The use of food and a feeder will greatly improve the BG size and population and likely indirectly help your LMB as well. As to harvesting, once the fish start to spawn they will fill out the rest of the water. Your initial numbers are just to get them started. For the FHM restocking, you absolutely can do it, but think of what the gain is to the LMB. They will eat 10lbs of forage to gain 1lb. Those will be some expensive and short lived snacks in the pond. Say $15/lb on FHM vs a bag of quality food at $60-70 for 40-50lbs.
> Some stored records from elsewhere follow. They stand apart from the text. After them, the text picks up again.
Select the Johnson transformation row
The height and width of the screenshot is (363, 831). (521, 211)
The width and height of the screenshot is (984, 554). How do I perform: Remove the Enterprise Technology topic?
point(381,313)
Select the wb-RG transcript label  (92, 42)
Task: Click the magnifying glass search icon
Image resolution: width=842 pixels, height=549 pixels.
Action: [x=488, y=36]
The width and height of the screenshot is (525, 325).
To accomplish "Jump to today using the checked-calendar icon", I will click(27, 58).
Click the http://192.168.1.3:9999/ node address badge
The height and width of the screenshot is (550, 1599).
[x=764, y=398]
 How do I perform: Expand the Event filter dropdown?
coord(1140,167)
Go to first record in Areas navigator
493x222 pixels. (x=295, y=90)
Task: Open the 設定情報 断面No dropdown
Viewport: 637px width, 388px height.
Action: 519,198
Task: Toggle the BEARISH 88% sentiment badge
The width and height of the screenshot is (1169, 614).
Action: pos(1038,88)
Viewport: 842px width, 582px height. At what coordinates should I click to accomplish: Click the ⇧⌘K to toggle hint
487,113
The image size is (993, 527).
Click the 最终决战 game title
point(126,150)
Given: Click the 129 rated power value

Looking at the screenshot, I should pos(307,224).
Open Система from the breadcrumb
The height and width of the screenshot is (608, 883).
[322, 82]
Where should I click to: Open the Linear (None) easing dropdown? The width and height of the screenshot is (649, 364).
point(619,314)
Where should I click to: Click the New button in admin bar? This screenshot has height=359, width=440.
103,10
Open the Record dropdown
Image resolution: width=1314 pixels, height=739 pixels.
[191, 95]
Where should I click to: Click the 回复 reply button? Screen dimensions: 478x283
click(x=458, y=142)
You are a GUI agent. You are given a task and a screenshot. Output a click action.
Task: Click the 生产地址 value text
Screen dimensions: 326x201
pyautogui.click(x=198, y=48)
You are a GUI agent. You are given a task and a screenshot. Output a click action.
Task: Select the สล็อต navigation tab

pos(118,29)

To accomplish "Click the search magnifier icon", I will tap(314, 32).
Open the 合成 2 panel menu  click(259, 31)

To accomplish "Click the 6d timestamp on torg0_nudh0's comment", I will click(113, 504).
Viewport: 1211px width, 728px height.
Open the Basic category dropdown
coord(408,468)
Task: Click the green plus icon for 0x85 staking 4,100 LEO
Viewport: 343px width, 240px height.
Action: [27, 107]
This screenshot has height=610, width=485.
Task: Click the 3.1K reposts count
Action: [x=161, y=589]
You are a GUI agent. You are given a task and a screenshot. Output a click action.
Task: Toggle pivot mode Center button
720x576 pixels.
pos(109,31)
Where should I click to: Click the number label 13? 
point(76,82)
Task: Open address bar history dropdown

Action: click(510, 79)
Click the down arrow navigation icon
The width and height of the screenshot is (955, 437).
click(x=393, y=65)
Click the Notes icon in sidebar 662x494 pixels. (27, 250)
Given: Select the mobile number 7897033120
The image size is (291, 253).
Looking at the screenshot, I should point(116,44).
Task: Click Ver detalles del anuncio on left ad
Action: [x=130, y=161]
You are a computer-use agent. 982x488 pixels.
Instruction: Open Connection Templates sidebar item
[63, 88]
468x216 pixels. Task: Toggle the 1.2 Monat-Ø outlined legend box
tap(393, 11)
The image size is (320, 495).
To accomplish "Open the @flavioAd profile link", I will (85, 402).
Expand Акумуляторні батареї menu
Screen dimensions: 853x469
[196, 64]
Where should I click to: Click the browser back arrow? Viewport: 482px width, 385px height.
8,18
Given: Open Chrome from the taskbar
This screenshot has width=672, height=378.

Much bigger bang for your buck on a bag of quality food that you could hand throw and get to see your fish come up to eat.
Welcome to Pond Boss and good luck on your new pond build!
1.5acre LMB, YP, BG, RES, GSH, Seasonal Tilapia I subscribe to Pond Boss Magazine
Including a larger shot of the property to better explain the layout and what I have put together so far. I have house and the grey block is my workshop. We are on city water and I would supplement the pond if it got too low or too hot.
Great call on google maps, there are several decent sized ponds in the immediate area which is a good indicator.
The sandstone junk had the consistency of crushed concrete. The backhoe got through it surprisingly well. I didn’t get deep enough to get passed it, but the little hole did not retain water in last nights storm. That layer is basically a drain.
To the crease (green dotted line) from the high end of the back side of my property (top right corner) I have about 4 feet. The back of my house is about 6 feet higher than the lowest point. Unfortunately, there are no springs on the property.
I do plan on building the u-shaped dam you referenced. Great call out on the distance/depth… Im 25 feet off my property line and 10 foot of the fence I had put in (red line is prop boundary, purple is the fence). I think the contractor should be able to get through that sandstone layer, but who knows what lies beneath. Might have to push the fence back. The 1 foot of clay lining is a helpful reference point as well. I appreciate the response!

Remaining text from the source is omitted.